There aren't enough people living in that area for these numbers, if they're even real, to be statistically significant. Look, the fact is that no one knows the etiology of MS. We do have a pretty good idea that there's a genetic component, and there seems to be a link between how cold it is in the place you spend your youth and perhaps to how much winter sunshine there is in the place you spend your youth although the sunshine link needs a lot more research.
Little of this can really explain upstate New York and Vermont relative to, say, Wisconsin or Maine or North Dakota or Montana, all of which have high MS rates but not as high as Vermont's according to that one map. It could easily be that a lot of upstate NY and VT is descended from a relatively homogenous gene pool some of whose members are especially prone to MS. Or there might be no reason at all, i.e., that the high rate in that area is random. That is certainly possible given the general rarity of MS.

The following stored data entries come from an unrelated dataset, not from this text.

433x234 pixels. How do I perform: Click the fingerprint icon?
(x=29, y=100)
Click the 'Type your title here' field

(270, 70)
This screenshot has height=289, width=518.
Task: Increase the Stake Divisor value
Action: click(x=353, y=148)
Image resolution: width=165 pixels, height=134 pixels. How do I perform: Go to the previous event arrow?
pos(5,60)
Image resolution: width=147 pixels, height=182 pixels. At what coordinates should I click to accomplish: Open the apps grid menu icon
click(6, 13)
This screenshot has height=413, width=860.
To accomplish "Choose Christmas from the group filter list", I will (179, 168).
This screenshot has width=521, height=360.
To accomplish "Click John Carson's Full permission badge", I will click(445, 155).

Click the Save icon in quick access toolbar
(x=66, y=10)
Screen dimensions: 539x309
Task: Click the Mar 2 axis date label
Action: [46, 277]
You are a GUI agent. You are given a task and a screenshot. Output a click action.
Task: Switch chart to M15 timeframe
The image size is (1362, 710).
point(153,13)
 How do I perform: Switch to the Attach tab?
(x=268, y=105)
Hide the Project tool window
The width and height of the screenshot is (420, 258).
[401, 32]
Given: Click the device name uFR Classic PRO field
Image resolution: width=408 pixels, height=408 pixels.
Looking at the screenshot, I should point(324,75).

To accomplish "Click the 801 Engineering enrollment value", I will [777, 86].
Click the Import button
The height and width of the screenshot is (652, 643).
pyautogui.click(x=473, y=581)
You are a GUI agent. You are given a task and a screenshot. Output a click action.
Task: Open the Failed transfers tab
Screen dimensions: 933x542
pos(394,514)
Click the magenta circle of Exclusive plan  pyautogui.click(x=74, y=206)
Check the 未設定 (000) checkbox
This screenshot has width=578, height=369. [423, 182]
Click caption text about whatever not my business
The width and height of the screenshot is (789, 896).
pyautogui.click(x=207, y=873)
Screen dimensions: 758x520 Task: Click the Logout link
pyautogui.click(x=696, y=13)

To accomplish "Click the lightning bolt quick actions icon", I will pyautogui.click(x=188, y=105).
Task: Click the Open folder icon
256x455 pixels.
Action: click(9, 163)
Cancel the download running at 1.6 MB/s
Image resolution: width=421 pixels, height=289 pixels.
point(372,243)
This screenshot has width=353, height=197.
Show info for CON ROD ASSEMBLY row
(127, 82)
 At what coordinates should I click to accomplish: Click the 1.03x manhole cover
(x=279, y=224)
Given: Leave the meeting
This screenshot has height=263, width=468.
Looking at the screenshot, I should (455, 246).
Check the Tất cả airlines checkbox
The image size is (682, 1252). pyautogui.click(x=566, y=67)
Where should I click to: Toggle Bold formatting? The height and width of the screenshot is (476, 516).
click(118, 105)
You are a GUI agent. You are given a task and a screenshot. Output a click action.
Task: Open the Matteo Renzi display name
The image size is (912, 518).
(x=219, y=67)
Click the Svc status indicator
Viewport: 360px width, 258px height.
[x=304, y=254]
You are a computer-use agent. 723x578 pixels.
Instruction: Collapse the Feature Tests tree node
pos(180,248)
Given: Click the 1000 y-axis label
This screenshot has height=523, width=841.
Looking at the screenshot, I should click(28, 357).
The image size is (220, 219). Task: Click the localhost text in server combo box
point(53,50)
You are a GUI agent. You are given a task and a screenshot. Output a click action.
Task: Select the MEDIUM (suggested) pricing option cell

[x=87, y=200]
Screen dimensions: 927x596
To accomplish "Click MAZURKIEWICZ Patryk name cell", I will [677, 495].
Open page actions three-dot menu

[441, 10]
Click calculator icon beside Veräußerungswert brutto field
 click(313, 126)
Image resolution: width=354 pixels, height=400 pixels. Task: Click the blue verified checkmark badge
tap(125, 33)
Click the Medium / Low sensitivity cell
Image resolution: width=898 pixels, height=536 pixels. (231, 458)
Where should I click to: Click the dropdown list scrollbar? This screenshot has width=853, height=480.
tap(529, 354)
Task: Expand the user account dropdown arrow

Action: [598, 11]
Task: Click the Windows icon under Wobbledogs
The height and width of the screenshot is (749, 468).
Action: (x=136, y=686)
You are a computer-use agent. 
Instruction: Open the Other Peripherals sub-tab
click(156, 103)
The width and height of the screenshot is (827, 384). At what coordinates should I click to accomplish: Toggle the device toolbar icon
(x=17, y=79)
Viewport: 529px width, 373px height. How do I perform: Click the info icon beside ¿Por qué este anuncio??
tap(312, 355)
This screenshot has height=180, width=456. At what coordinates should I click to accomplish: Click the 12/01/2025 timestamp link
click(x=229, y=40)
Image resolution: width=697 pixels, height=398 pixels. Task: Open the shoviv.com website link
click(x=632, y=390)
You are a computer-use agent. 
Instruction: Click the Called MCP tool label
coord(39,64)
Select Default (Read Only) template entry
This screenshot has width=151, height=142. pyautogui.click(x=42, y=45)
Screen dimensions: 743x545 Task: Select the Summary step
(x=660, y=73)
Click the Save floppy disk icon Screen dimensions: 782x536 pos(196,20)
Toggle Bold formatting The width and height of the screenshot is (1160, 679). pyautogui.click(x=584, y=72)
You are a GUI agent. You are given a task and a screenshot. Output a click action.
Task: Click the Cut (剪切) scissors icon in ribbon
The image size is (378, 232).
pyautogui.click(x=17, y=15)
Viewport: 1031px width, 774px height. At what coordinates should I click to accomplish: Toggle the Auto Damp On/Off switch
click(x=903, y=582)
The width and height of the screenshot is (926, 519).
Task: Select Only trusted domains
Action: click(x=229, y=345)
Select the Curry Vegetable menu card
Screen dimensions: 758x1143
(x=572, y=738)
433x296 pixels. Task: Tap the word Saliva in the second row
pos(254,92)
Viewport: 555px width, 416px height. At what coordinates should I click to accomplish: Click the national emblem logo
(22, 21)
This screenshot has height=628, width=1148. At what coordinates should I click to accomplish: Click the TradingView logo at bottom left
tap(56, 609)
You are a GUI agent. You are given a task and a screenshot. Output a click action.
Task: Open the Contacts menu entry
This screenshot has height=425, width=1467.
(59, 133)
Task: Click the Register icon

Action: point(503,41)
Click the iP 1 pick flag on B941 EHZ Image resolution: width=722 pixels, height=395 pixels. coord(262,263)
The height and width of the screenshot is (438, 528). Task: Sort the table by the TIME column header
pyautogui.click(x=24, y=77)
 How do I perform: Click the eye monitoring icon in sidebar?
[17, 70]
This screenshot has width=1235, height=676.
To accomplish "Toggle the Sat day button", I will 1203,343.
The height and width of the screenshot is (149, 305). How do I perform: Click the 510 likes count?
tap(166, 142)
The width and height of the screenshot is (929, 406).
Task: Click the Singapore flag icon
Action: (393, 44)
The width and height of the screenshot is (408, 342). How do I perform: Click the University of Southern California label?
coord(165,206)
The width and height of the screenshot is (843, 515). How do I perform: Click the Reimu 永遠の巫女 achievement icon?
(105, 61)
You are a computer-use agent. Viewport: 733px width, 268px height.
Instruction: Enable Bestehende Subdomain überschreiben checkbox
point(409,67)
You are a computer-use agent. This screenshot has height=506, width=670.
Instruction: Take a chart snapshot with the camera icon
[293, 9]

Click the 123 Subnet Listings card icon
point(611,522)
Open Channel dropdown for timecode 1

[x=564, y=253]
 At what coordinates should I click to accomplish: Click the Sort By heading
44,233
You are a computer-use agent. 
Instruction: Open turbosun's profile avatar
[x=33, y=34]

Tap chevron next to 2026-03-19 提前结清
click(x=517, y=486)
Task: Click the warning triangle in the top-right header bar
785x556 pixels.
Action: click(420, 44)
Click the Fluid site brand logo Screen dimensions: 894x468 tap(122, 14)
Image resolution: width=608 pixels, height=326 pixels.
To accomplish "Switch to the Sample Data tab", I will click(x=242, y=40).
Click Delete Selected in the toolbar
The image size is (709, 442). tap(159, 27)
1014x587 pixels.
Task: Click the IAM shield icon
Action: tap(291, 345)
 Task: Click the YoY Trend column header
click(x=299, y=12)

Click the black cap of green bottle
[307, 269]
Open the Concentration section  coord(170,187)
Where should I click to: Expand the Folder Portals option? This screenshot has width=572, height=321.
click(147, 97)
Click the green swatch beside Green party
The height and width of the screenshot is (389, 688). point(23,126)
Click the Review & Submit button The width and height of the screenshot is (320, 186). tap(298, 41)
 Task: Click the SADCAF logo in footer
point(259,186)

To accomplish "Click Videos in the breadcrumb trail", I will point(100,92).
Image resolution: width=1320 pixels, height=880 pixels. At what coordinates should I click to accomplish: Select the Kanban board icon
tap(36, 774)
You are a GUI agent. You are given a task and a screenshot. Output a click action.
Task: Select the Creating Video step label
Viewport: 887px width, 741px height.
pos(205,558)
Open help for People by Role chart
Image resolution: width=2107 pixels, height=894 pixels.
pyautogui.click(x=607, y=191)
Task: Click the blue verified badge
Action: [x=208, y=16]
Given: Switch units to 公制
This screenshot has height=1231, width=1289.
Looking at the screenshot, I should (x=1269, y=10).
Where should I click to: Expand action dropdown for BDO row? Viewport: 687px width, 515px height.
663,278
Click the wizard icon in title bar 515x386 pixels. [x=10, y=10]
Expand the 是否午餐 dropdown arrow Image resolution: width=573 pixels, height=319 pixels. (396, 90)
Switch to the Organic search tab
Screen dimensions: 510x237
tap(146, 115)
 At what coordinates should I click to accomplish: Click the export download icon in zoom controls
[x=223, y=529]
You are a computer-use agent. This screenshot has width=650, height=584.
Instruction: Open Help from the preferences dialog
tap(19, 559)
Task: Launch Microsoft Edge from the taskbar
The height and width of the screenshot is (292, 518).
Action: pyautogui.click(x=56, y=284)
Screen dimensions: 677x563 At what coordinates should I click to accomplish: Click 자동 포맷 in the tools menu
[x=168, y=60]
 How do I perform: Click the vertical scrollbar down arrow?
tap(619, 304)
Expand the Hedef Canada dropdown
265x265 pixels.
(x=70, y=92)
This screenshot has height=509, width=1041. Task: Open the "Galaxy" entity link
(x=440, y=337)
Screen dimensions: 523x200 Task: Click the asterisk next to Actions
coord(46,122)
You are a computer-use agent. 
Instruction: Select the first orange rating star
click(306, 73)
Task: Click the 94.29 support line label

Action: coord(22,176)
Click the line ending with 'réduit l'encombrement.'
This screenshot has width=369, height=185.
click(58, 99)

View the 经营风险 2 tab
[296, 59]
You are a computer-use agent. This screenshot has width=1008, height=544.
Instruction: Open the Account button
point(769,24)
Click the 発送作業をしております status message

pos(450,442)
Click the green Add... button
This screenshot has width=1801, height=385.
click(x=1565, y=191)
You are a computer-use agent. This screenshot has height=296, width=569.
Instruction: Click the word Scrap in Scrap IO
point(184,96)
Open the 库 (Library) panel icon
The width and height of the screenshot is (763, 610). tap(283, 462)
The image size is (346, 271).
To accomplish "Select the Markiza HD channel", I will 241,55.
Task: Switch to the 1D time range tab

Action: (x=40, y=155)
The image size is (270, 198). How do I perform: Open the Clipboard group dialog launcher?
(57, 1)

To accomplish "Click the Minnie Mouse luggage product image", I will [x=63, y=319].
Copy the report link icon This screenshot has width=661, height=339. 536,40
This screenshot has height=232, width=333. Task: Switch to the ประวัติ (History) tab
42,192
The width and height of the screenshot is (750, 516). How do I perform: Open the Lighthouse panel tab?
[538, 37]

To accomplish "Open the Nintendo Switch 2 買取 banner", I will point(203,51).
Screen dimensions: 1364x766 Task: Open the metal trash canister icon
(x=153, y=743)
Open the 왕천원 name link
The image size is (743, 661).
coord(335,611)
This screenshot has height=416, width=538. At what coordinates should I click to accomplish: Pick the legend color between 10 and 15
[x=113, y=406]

As for pollution being a cause, there is no evidence of a link between pollution and MS. I'm not advocating in favor of pollution, but just because pollution is bad and MS is bad doesn't mean that pollution causes MS. There are all kinds of good reasons to clean up Midwestern power plants, but there's no indication that it would have any impact on MS rates in NY or VT. If pollution mattered in general or power plants in particular, wouldn't you see MS at higher rates downwind from coal-fired plants elsewhere in the U.S. or the rest of the world, too?
I use to spend my summers catching and eating trout from our brooks and rivers. Now the state say's don't eat it more than once a month do to mercury levels in the fish. I think this is probably not something new and those high mercury levels were there when I was a kid.
Mercury poisoning hasn't been shown to have any connection to MS. The symptoms can appear similar, but MS symptoms are similar to those seen in all kinds of conditions.
It would be interesting to see a county by county map of ms rates across the country to see if there is a pollution component for those living down wind of our biggest polluters.
That
would be interesting. Of course, we'd have to know a lot more than just the MS rates in particular counties. We'd need to know where the MSers came from and a bunch of other things. Nevertheless, complete data and good statistics software could yield some useful insights.